The Rise of the Unconference

why a new way of conferencing could work wonders for your business...

Conferences, as understood by the majority of businesses and industries, are events that provide a platform for professionals to network with one another, share career-focussed developments, and learn more about upcoming trends in their particular field. This usually follows a traditional setup of pre-determined themes discussed through timetabled workshops and speaker sessions.

In these sessions, selected speakers usually deliver their research or thoughts to a large audience through conventional methods such as presentations and posters. However, according to a study by PMC, ‘the most stimulating discussions generally take place over coffee breaks when attendees can interact with each other.’

This gives attendees a chance to ‘discuss various topics, including their own research interests, in a more informal manner, while expanding their own professional networks.’ Given the findings, it seems that traditional conference agendas may not fully allow a two-way interactive experience for attendees, where they can feedback their own insights to their industry peers.

So what is an unconference and how is it different?

‘Unlike traditional conferences, an unconference is a participant-oriented meeting where the attendees decide on the agenda, discussions topics, workshops, and often, even the time and venues.’

For participants, this is a great way to ensure they get exactly what they want from a conference by being allowed to suggest topics that are directly relevant to them. The format was developed by the technology sector and has since been adopted by all kinds of industries.

However, just because it doesn’t follow a traditional conference setting doesn’t mean that the unconference can’t follow a structure. Planning any kind of event requires organisation and preparation – without it, it either wouldn’t work, or wouldn’t happen.

Why do they work?

The concept and organisation of an unconference has developed as the ‘traditional workplace’ has changed to a much more flexible one. In ‘The Geeks Guide to Unconferences,’ blogger Dave Winer described the premise of the unconference as understanding that ‘the sum of the expertise of the people in the audience is greater than the sum of the expertise of the people on stage.’

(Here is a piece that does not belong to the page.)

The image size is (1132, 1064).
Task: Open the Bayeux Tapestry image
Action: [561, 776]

This is encouraging for companies who are looking to adopt an unconference structure, as being able to get audience members involved in the creation and execution of the event will no doubt attract and impress forward-thinking professionals who have particular topics they’d like to investigate.

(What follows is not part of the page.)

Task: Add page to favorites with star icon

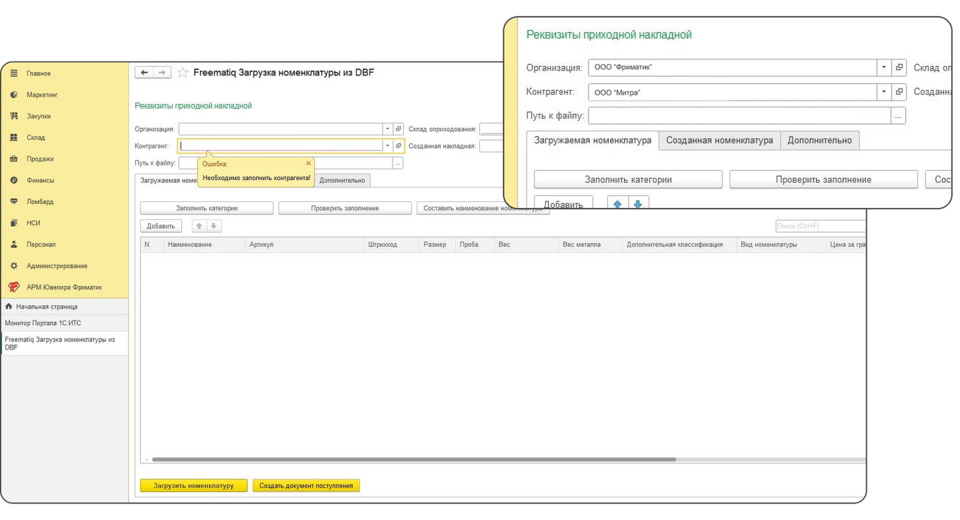Action: pos(183,73)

Additionally, removing the notion of a ‘hierarchy’ through selected speakers or panellists creates an equal playing field for all involved, making it much more of a discussion, and less of a seminar. As the saying goes ‘you learn something new every day,’ and in this case, that is made even more possible by creating a breeding ground for professional conversations that may not happen elsewhere.

Despite having worked on hundreds of conferences and business events, First Event’s first unconference didn’t come around until September 2018. Our Senior Account Manager, Kerry, headed up the project:

“The unconference we delivered for our client was a massive success, and it really challenged my existing thoughts around conferences and how they work. The event was targeting those in the coworking industry, which is a relatively new development in the way people work, so delivering an event that was equally as innovative made sense.

Using a unique, open-place space worked brilliantly, encouraging networking amongst delegates and suppliers. Masterclasses, workshops and conference sessions were hosted across two separate to give delegates the freedom to plan their time according to what is most important to them.

One of the walls in the venue was used as a creative space for delegates to make topic suggestions, which again, encouraged conversation and allowed our clients to understand how they could be successful in meeting the needs of the delegates.

On day one, delegates were encouraged to voice any pressing issues or burning questions challenges they had, which made the content of the unconference really relevant, and meant people walked away feeling they had been heard, and questions had been answered. After all, the best way to fulfil your attendees’ needs is by giving them exactly what they want - and what better way to do this than to ask them while they are there in the moment!”

Whilst it may be hard for businesses to break away from the traditional conference structure, unconferences offer a new and exciting way to encourage stimulating conversations and provide positive networking opportunities. By creating an atmosphere where delegates are just as much a part of the conversation as selected speakers and panellists, pressing industry topics and individual challenges can be addressed in a unique, professional and educational environment.